Catastrophizing

I’m the poster child for this when it comes to my moods.

What this means in my case is that I tend to freak the heck out and think that I am in all kinds of trouble or danger or whatever with no real evidence to support it.

This has been especially true for the last two weeks.

I’ve been like Chicken Little screaming that the sky was falling, (and believing it), because my depression has felt so out of control.

The thing is, what I do have lots of evidence of is taking care of myself through depressive episodes and staying safe on the other side. I have one sketchy example from 22 years ago of not taking care of myself, and I still let that haunt me.

I also used the hospital a lot to help get through many of the depressive episodes in the past, so it’s scary to fight one on my own. There’s no reason to go to the hospital though. I don’t need to be there. It’s just an essential default for when I reach a certain emotional state and I need to break that cycle and learn to cope with them on my own.

I have a great support team that won’t let anything happen to me and I won’t let anything happen to myself. I just get scared of my own brain and then don’t know what’s coming next.

The truth is though, it’s pretty predictable. I’m much more predictable than I give myself credit for. I don’t break rules. I don’t disappoint people. I don’t hurt people (intentionally) and I don’t act out in unsafe ways. I just don’t. That’s not what I do.
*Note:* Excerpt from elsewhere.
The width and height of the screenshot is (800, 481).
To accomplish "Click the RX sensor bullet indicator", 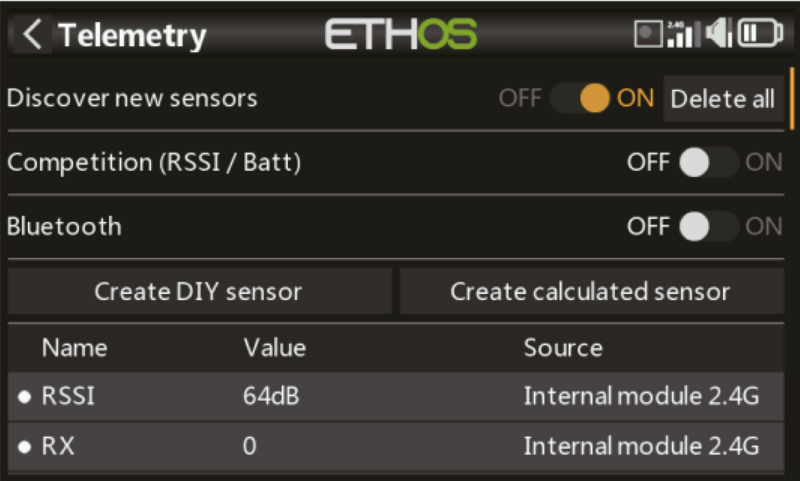I will point(24,446).
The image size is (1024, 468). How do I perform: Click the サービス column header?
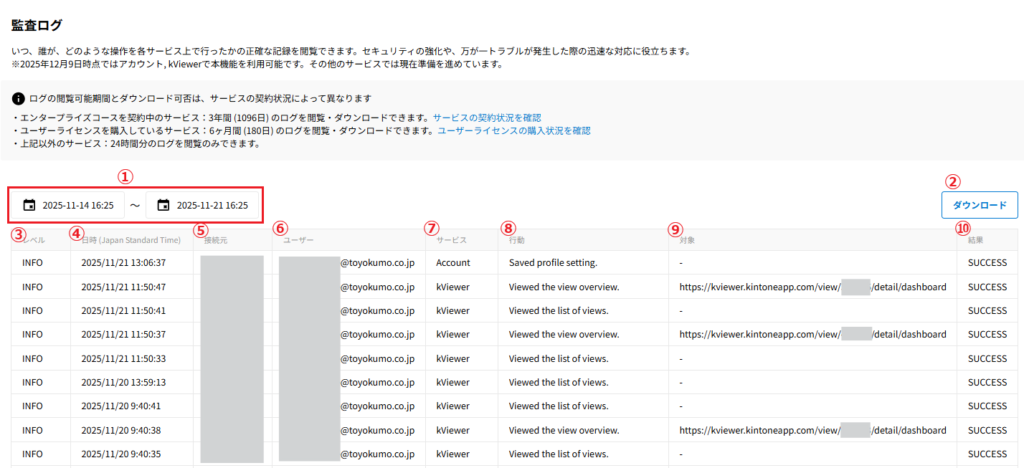[451, 240]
This doesn’t mean that I don’t have to stomp on Chicken Little every fifteen seconds because I’m still scared and remind myself of these things. Fear doesn’t make any of the rational stuff above less true. It’s the rational stuff that will eventually calm the fear and stop the squawking for good.

Image from Pixabay.

2 thoughts on “Catastrophizing

  1. Good to know this about yourself. Sometimes its a little easier to take the awfulizing or catastrophizing voice a bit less seriously. The phrase I often use for myself and my clients is: the feeling is real (because it is), the interpretation is suspect. Helps slow the body down and then the mind can check in with an alternative, less horrible take on things.